Acknowledgment: We thank the many families who have participated in research studies that facilitated this specific study. We also thank the following individuals for their assistance in this study: Kristin Lee, John Hake, Hema Vankayala, MD, Robert Vierkant, MAS, and Duncan Thomas, PhD.

JAMA: The Journal of the American Medical Association 293(16):p 1979-1985, April 27, 2005.

Context

Approximately 60% of families that meet the Amsterdam-I criteria (AC-I) for hereditary nonpolyposis colorectal cancer (HNPCC) have a hereditary abnormality in a DNA mismatch repair (MMR) gene. Cancer incidence in AC-I families with MMR gene mutations is reported to be very high, but cancer incidence for individuals in AC-I families with no evidence of an MMR defect is unknown.

Objective

To determine if cancer risks in AC-I families with no apparent deficiency in DNA MMR are different from cancer risks in AC-I families with DNA MMR abnormalities.
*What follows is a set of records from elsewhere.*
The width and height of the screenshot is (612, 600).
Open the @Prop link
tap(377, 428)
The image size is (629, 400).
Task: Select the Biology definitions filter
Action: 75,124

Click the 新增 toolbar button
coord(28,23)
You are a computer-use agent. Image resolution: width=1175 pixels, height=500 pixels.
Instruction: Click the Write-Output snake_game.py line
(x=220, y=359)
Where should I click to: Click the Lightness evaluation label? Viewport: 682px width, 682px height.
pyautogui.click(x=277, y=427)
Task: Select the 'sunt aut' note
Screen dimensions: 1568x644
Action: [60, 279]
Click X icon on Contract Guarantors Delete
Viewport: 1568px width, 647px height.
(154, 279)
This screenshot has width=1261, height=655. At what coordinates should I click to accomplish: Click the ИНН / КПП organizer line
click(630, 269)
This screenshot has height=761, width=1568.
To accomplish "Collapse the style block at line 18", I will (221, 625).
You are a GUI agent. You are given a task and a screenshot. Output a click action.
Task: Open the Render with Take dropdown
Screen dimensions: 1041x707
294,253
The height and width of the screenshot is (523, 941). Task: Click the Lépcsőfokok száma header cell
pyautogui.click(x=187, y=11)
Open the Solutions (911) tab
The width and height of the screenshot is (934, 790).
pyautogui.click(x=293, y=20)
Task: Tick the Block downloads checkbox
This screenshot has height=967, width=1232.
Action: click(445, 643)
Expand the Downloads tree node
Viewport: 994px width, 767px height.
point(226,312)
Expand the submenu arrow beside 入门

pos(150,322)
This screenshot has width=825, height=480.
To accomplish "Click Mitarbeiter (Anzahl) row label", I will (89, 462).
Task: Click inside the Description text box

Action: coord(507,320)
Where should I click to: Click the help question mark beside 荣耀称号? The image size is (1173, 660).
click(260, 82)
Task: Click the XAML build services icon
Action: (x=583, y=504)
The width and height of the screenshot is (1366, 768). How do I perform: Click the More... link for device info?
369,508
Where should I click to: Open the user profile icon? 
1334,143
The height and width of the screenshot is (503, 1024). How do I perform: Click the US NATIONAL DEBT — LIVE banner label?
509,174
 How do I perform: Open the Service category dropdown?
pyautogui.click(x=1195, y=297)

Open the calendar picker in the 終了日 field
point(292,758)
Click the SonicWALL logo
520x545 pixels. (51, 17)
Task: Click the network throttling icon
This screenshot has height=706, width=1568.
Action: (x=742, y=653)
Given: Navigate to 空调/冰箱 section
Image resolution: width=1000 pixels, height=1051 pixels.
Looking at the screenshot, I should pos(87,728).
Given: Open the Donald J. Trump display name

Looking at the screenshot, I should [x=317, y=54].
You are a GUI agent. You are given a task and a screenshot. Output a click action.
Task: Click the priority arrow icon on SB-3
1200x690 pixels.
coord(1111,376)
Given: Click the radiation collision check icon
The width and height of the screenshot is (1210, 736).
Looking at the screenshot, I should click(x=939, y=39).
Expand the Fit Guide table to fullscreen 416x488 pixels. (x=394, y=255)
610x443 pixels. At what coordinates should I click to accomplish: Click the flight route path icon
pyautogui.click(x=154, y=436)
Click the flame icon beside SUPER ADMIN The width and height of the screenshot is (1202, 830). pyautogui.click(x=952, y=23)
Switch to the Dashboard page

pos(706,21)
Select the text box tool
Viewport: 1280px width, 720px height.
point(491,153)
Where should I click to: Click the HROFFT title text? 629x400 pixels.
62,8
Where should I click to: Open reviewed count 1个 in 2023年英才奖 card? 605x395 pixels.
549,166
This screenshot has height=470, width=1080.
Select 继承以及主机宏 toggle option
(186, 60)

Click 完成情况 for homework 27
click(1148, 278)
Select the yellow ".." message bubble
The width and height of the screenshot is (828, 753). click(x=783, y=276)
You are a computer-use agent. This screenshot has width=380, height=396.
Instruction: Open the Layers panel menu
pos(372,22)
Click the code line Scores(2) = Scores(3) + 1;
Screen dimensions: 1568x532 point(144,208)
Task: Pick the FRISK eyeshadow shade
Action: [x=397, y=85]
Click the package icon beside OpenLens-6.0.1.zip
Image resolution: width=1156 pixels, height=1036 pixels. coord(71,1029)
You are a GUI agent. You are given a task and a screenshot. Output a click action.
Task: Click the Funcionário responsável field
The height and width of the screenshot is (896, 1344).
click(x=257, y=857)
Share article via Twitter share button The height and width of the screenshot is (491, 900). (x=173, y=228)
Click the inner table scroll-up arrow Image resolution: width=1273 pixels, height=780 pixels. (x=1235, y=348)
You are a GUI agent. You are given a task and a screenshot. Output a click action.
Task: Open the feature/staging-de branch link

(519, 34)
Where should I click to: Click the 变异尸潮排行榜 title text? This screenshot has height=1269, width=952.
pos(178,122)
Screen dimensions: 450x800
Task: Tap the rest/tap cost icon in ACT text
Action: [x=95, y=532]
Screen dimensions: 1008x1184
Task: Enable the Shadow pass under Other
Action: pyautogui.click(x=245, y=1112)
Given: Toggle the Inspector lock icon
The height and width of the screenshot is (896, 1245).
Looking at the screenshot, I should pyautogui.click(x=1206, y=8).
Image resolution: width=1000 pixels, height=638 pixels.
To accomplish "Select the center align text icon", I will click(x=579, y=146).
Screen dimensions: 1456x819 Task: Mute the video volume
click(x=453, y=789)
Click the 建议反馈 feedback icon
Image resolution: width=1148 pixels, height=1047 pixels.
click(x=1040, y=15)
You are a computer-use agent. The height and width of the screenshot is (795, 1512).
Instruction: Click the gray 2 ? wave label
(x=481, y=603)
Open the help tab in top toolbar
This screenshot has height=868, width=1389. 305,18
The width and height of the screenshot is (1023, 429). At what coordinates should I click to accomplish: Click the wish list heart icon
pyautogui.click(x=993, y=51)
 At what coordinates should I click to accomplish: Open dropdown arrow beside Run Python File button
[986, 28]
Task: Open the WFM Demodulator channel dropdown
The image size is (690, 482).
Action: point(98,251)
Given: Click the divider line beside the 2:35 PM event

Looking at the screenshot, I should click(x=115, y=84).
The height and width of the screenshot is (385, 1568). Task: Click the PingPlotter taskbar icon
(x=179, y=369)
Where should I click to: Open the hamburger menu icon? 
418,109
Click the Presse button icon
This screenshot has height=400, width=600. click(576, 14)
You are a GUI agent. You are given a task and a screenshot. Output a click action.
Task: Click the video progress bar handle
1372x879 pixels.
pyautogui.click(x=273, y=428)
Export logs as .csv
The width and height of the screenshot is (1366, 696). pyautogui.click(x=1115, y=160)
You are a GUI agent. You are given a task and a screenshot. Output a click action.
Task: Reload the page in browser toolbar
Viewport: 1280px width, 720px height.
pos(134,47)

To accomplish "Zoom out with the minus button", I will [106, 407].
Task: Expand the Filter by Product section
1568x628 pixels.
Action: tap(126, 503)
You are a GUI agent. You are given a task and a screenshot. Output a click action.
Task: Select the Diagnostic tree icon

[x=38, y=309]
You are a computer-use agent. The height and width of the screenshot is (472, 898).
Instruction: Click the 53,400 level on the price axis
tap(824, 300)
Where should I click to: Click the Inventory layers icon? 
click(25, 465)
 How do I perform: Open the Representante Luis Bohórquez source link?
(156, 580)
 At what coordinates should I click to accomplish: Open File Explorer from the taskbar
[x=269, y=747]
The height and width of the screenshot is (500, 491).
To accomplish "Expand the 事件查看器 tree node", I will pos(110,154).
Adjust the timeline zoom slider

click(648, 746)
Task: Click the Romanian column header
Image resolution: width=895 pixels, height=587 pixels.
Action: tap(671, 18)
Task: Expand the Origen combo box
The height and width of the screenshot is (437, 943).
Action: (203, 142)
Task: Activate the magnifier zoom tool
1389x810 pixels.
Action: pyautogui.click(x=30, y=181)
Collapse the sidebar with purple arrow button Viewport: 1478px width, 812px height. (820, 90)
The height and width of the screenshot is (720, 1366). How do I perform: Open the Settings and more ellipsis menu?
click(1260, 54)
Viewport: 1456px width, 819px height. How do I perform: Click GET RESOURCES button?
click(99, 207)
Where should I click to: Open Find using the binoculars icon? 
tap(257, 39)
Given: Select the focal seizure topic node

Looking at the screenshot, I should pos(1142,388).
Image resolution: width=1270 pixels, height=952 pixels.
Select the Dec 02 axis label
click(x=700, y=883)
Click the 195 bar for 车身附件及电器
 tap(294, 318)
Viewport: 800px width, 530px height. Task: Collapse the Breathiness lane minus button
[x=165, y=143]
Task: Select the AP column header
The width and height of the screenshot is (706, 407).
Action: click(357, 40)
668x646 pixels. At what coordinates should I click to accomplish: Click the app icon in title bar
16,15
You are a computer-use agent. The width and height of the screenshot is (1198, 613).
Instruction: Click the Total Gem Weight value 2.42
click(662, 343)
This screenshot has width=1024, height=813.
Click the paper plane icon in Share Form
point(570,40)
Design, Setting, and Participants

Identification (1997–2001) of 161 AC-I pedigrees from multiple population- and clinic-based sources in North America and Germany, with families grouped into those with (group A) or without (group B) MMR deficiency by tumor testing. A total of 3422 relatives were included in the analyses.

Main Outcome Measures

Cancer incidence in groups A and B (excluding the 3 affected members used to define each pedigree as AC-I) and computed age- and sex-adjusted standardized incidence ratios (SIRs) using Surveillance, Epidemiology, and End Results data.

Results

Group A families from both population- and clinic-based series showed increased incidence of the HNPCC-related cancers. Group B families showed increased incidence only for colorectal cancer (SIR, 2.3; 95% confidence interval, 1.7–3.0) and to a lesser extent than group A (SIR, 6.1; 95% confidence interval, 5.2–7.2) (P<.001).

Conclusions

Families who fulfill AC-I criteria but who have no evidence of a DNA MMR defect do not share the same cancer incidence as families with HNPCC-Lynch syndrome (ie, hereditary MMR deficiency). Relatives in such families have a lower incidence of colorectal cancer than those in families with HNPCC-Lynch syndrome, and incidence may not be increased for other cancers. These families should not be described or counseled as having HNPCC-Lynch syndrome. To facilitate distinguishing these entities, the designation of “familial colorectal cancer type X” is suggested to describe this type of familial aggregation of colorectal cancer.